___ Information provided ___

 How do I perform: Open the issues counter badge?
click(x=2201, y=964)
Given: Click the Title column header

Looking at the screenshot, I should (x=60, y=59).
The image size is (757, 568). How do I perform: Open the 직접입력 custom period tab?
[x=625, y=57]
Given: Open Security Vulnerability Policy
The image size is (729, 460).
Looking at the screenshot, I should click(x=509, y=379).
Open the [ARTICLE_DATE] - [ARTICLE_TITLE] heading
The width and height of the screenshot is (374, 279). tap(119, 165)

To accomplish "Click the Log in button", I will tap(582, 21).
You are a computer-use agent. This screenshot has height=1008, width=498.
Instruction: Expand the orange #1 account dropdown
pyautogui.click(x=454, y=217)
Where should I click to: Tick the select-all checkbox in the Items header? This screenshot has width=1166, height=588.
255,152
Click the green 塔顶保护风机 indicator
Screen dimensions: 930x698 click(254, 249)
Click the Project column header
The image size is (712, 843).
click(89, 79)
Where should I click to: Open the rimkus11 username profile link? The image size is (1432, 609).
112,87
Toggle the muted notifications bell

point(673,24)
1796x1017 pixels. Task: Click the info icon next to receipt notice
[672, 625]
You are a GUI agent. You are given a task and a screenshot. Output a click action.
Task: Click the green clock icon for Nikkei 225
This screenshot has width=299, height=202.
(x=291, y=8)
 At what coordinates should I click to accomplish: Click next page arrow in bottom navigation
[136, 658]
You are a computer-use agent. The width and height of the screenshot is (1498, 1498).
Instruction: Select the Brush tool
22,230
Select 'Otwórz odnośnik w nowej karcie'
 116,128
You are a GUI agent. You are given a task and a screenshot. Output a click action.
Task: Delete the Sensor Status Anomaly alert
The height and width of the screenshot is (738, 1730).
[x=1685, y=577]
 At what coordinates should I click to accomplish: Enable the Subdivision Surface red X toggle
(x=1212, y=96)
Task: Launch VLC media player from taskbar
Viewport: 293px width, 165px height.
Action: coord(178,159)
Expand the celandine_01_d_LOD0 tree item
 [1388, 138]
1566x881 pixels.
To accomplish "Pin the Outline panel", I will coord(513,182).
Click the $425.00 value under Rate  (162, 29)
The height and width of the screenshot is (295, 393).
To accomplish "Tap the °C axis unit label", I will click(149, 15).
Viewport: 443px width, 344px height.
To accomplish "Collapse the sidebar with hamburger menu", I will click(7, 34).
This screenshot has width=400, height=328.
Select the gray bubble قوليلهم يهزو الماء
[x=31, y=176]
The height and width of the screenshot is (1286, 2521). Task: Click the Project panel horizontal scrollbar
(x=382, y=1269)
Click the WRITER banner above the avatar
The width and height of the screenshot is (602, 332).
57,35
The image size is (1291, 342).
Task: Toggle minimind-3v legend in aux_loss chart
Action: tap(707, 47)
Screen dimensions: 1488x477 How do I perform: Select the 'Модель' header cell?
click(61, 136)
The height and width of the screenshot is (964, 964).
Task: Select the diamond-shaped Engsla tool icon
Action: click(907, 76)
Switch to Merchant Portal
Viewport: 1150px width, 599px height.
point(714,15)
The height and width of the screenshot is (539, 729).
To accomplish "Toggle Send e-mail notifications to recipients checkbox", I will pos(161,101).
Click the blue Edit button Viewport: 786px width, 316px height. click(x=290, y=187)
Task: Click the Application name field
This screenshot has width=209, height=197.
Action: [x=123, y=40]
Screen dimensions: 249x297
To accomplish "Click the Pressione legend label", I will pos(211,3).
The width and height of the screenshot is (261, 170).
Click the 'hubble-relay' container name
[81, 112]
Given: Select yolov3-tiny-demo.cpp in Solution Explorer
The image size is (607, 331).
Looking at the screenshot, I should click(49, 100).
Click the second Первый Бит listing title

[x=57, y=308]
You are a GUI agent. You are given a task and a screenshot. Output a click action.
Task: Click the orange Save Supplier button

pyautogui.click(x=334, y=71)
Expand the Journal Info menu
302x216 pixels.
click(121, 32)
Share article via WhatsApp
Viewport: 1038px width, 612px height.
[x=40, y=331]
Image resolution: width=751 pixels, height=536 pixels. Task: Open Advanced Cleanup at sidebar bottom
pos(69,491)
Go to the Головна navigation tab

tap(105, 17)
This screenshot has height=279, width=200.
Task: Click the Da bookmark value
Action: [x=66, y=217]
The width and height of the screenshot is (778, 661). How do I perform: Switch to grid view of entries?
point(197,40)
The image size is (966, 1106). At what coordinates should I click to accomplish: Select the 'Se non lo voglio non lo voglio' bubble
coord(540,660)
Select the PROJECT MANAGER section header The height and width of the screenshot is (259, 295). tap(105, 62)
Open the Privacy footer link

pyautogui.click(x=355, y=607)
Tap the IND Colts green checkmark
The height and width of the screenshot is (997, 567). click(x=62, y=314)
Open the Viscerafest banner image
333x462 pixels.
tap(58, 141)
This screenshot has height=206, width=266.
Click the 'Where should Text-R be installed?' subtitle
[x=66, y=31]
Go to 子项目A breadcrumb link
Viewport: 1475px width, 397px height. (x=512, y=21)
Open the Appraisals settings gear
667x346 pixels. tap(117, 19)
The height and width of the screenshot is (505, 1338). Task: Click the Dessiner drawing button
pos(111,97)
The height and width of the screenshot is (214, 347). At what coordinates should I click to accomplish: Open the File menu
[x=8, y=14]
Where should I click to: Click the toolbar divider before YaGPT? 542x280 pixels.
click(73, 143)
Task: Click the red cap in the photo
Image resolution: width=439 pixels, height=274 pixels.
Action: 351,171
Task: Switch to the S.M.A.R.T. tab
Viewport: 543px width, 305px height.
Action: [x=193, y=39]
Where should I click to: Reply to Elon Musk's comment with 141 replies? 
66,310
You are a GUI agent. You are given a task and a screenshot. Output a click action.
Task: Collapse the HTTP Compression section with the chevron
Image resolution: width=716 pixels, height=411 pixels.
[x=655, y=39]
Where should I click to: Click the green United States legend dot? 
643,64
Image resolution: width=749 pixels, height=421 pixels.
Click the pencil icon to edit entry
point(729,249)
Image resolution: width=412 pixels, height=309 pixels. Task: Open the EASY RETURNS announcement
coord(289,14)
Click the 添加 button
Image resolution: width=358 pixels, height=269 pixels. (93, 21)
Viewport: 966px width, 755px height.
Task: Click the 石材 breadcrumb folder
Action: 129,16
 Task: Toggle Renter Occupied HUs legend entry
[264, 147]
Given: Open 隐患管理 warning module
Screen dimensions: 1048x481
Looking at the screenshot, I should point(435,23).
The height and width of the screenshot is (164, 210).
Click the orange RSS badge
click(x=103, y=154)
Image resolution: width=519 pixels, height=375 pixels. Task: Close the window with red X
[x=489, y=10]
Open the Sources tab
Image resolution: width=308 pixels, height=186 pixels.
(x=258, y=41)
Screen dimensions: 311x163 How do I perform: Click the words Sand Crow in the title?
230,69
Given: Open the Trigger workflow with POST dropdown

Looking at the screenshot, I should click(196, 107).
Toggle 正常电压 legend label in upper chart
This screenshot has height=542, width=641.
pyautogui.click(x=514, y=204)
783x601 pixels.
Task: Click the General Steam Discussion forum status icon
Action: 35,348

___

Can you reproduce the listing above word for word, everything from the line containing "Viewport: 443px width, 344px height." down to the line containing "pyautogui.click(x=334, y=71)", both of those lines included?

Viewport: 443px width, 344px height.
To accomplish "Collapse the sidebar with hamburger menu", I will click(7, 34).
This screenshot has width=400, height=328.
Select the gray bubble قوليلهم يهزو الماء
[x=31, y=176]
The height and width of the screenshot is (1286, 2521). Task: Click the Project panel horizontal scrollbar
(x=382, y=1269)
Click the WRITER banner above the avatar
The width and height of the screenshot is (602, 332).
57,35
The image size is (1291, 342).
Task: Toggle minimind-3v legend in aux_loss chart
Action: tap(707, 47)
Screen dimensions: 1488x477 How do I perform: Select the 'Модель' header cell?
click(61, 136)
The height and width of the screenshot is (964, 964).
Task: Select the diamond-shaped Engsla tool icon
Action: click(907, 76)
Switch to Merchant Portal
Viewport: 1150px width, 599px height.
point(714,15)
The height and width of the screenshot is (539, 729).
To accomplish "Toggle Send e-mail notifications to recipients checkbox", I will pos(161,101).
Click the blue Edit button Viewport: 786px width, 316px height. click(x=290, y=187)
Task: Click the Application name field
This screenshot has width=209, height=197.
Action: [x=123, y=40]
Screen dimensions: 249x297
To accomplish "Click the Pressione legend label", I will pos(211,3).
The width and height of the screenshot is (261, 170).
Click the 'hubble-relay' container name
[81, 112]
Given: Select yolov3-tiny-demo.cpp in Solution Explorer
The image size is (607, 331).
Looking at the screenshot, I should click(49, 100).
Click the second Первый Бит listing title

[x=57, y=308]
You are a GUI agent. You are given a task and a screenshot. Output a click action.
Task: Click the orange Save Supplier button

pyautogui.click(x=334, y=71)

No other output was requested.